Having local grandparents not always all it's cracked up to be. When I had my pfb was about and just put me down about everything all the time. She unfortunately passed away at a young age by the time my 2nd child was born. I honestly found no support was better than bad support.

The kids other local grandparent never a bothers at all with them, no birthday cards, phone calls, nothing!.

unicycle · 30/10/2014 06:05

You just sound like a user and a pretty ruthless one at that. Build relationships with people you are interested in for themselves, not for what they can do for you and you will have your community right there. Stop trying to find vulnerable older people to take advantage of.

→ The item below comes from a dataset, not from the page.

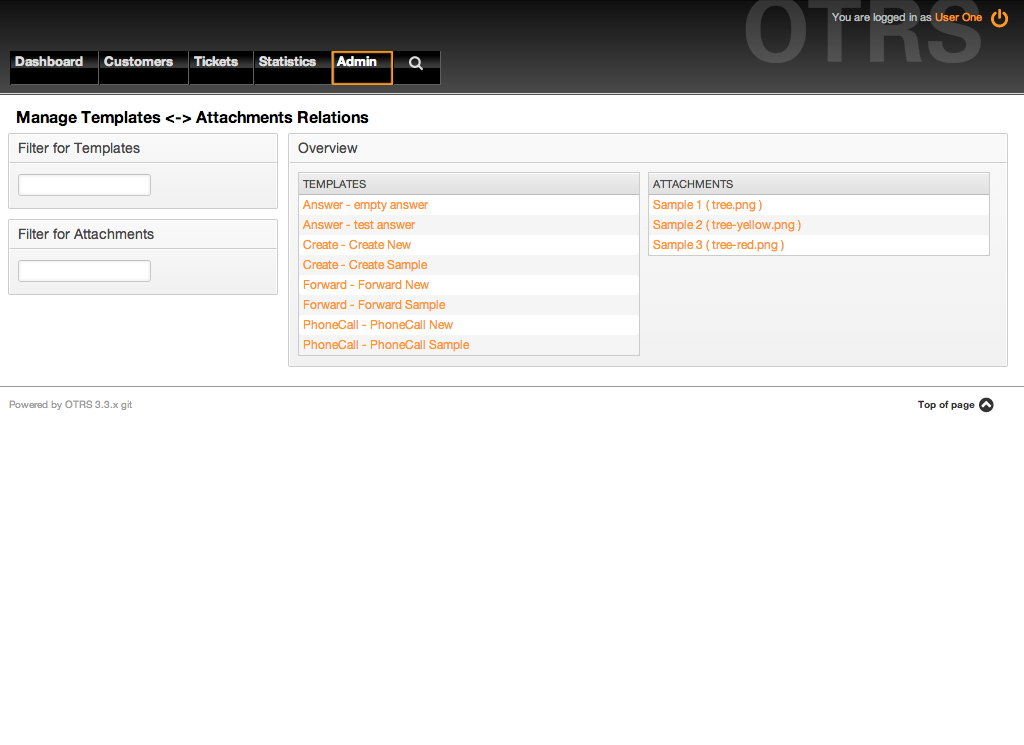
Task: Open 'PhoneCall - PhoneCall New' template
Action: tap(378, 325)
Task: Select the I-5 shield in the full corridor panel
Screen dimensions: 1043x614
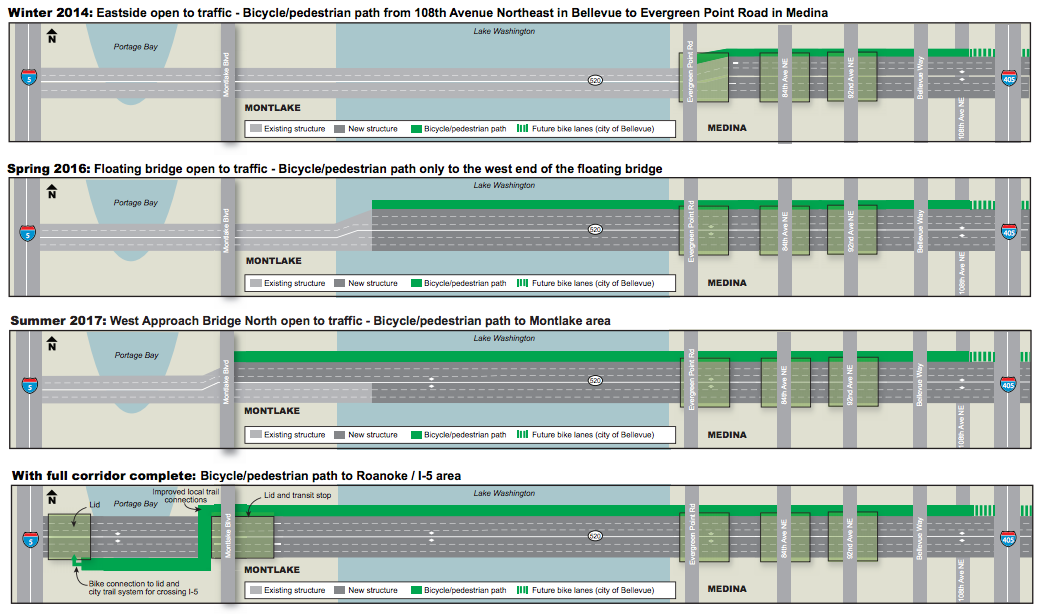Action: coord(27,537)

Givemecoffeeplease · 30/10/2014 06:13

I've met a v local mum and our babies are going to the same nursery. Hopefully we can swap pick ups etc. Can't hurt. I don't think you sound like a user - I'm in the exact same position. It's tough and it's hard not to be jealous when all the other new mums are having date night wih their OHs and getting some time out. However now my DS is 8 mo I'm delighted to say and know that (apart from amazing DH) I'm the only one who has ever fed him, clothed him, put him down etc. Exhausting, but he's gorgeous and a lot of that is down to our hard work. X

Roonerspism · 30/10/2014 06:26

You know - I think you have a good point! It's something I have thought about for years. (My own father lives nearby and isn't remotely interested in his GC. Fortunately my kids have my mum and in-laws).

I have long thought about setting up an adopt a granny scheme. I know of loads of spritely (mainly women) in their 60s who either don't have GC or they live far away. They would love regularly to see young kids. Loneliness in retired people is endemic.

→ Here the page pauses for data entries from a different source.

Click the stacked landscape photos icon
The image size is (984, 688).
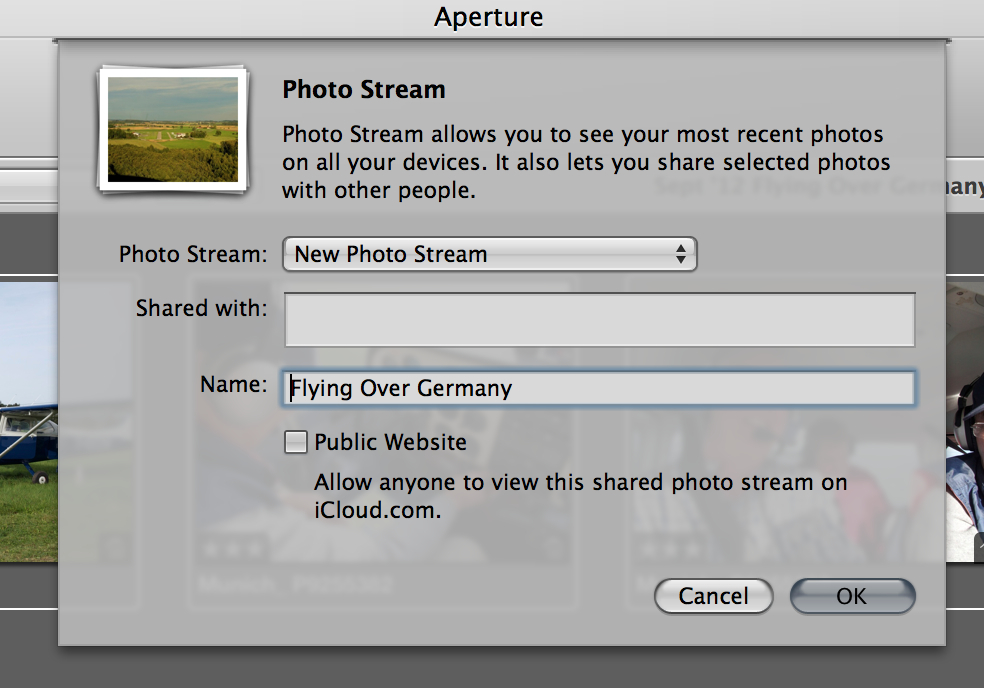(172, 129)
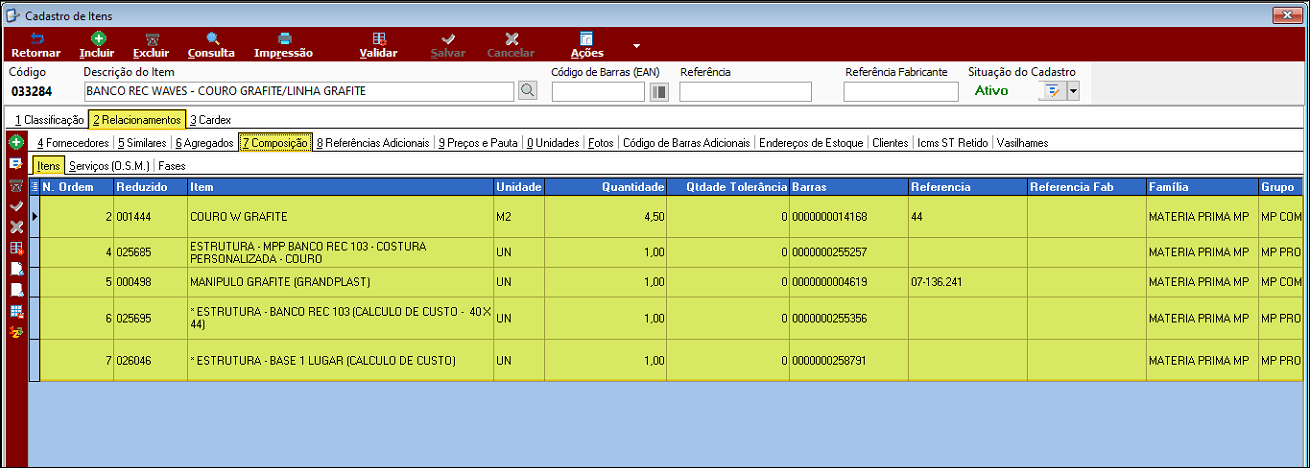Click the green add-row icon in side toolbar
The image size is (1310, 468).
(x=16, y=143)
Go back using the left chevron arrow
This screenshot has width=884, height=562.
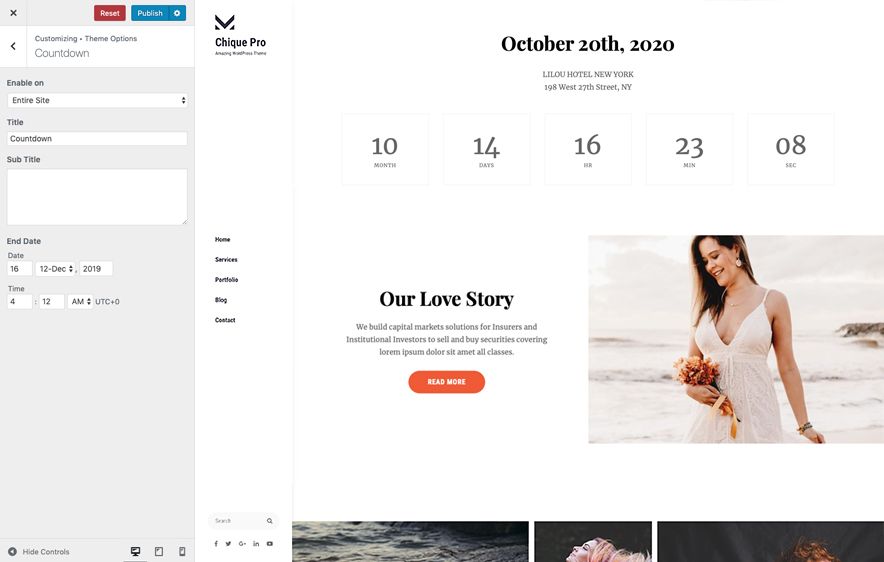[14, 46]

And I know of loads of people in your position too. It's not just the babysitter aspect - there is also, to my mind, something uniquely precious about time spent with a generation up which benefits both.

Whenever I think of my "dream scheme" I realise it would involve all sorts of practicalities like child protection and things. And I guess years ago these things happened in communities much more easily and informally.

Maybe advertising locally for a more nature babysitter might work? On a newsagent window, rather than gumtree?